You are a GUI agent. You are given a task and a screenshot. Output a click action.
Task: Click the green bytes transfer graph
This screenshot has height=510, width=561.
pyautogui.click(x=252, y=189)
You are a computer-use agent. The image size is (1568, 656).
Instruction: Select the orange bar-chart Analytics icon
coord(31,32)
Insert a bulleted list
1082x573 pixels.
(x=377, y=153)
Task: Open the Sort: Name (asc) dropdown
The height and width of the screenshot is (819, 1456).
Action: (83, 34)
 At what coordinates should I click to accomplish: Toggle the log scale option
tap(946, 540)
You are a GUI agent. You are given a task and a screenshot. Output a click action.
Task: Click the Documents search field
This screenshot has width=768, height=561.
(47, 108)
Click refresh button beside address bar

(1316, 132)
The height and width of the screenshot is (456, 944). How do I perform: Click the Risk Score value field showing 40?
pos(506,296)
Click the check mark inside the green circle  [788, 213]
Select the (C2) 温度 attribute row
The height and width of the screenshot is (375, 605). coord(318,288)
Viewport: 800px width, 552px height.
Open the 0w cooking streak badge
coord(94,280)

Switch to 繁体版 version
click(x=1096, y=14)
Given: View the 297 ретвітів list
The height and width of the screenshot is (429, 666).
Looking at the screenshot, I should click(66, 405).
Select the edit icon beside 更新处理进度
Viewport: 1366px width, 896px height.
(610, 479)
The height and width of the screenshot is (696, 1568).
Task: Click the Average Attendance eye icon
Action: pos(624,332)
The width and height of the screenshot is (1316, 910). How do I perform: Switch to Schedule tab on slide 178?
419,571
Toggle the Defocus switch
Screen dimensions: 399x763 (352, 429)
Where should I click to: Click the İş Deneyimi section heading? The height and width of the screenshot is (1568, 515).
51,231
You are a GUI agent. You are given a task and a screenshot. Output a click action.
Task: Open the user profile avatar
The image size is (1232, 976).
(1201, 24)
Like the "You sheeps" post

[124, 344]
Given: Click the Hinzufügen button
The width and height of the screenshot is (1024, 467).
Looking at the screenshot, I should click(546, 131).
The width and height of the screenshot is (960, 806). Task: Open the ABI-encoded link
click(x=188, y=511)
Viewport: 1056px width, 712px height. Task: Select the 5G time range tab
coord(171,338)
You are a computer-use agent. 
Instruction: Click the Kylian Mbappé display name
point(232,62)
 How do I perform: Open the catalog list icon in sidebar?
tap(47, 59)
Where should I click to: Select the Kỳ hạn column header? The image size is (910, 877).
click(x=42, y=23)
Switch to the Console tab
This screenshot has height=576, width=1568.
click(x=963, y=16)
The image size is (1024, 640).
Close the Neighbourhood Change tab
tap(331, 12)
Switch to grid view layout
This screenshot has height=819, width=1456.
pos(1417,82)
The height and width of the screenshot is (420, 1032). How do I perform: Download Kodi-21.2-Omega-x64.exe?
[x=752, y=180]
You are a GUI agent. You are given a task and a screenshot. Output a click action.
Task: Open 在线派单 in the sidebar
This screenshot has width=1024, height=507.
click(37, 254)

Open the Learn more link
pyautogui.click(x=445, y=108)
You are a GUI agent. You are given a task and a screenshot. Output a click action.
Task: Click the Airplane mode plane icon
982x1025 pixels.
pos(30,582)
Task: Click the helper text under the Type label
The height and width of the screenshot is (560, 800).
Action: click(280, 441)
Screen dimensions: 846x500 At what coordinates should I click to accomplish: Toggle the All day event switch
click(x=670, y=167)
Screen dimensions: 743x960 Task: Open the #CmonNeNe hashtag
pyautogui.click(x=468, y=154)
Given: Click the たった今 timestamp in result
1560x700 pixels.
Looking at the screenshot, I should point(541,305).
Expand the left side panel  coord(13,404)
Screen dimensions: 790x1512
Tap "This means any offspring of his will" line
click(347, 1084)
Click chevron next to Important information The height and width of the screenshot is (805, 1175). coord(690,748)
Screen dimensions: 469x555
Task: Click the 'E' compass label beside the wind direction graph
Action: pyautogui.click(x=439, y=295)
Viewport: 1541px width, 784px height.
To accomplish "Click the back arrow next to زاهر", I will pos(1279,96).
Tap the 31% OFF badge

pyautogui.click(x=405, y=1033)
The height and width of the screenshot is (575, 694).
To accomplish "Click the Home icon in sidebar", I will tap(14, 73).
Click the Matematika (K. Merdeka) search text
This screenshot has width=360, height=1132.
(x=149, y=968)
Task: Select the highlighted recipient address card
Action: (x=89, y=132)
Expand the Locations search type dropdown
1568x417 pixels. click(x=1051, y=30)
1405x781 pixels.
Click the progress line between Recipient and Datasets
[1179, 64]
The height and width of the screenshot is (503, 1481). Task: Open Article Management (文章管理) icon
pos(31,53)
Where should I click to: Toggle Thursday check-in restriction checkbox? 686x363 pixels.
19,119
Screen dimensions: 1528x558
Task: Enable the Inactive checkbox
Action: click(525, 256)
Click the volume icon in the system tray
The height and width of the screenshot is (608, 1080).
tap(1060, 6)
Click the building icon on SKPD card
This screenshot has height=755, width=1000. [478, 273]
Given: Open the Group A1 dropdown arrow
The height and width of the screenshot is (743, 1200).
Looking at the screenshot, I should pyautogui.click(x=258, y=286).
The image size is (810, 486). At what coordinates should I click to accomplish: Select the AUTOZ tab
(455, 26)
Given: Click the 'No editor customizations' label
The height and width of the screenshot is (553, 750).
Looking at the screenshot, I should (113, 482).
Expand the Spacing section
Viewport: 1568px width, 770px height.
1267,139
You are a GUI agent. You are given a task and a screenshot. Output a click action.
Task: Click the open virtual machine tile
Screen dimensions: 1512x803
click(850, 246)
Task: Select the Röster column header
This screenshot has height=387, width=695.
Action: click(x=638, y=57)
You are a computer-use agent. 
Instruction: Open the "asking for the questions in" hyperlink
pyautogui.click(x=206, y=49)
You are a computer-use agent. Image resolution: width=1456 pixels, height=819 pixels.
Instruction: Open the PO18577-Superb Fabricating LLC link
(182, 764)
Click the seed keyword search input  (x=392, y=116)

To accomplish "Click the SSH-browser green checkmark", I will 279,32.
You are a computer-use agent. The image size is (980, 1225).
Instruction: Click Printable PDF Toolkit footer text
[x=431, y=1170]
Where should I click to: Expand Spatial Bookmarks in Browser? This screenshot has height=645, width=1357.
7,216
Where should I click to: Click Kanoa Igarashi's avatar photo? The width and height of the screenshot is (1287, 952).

· · ·

AIM OF THE TASK:
Rewrite every line from the top of the lines above through the line holding "pyautogui.click(x=252, y=189)", inclusive, and offset each click coordinate in the answers by adding 105.

OUTPUT OF THE TASK:
You are a GUI agent. You are given a task and a screenshot. Output a click action.
Task: Click the green bytes transfer graph
This screenshot has height=510, width=561.
pyautogui.click(x=357, y=294)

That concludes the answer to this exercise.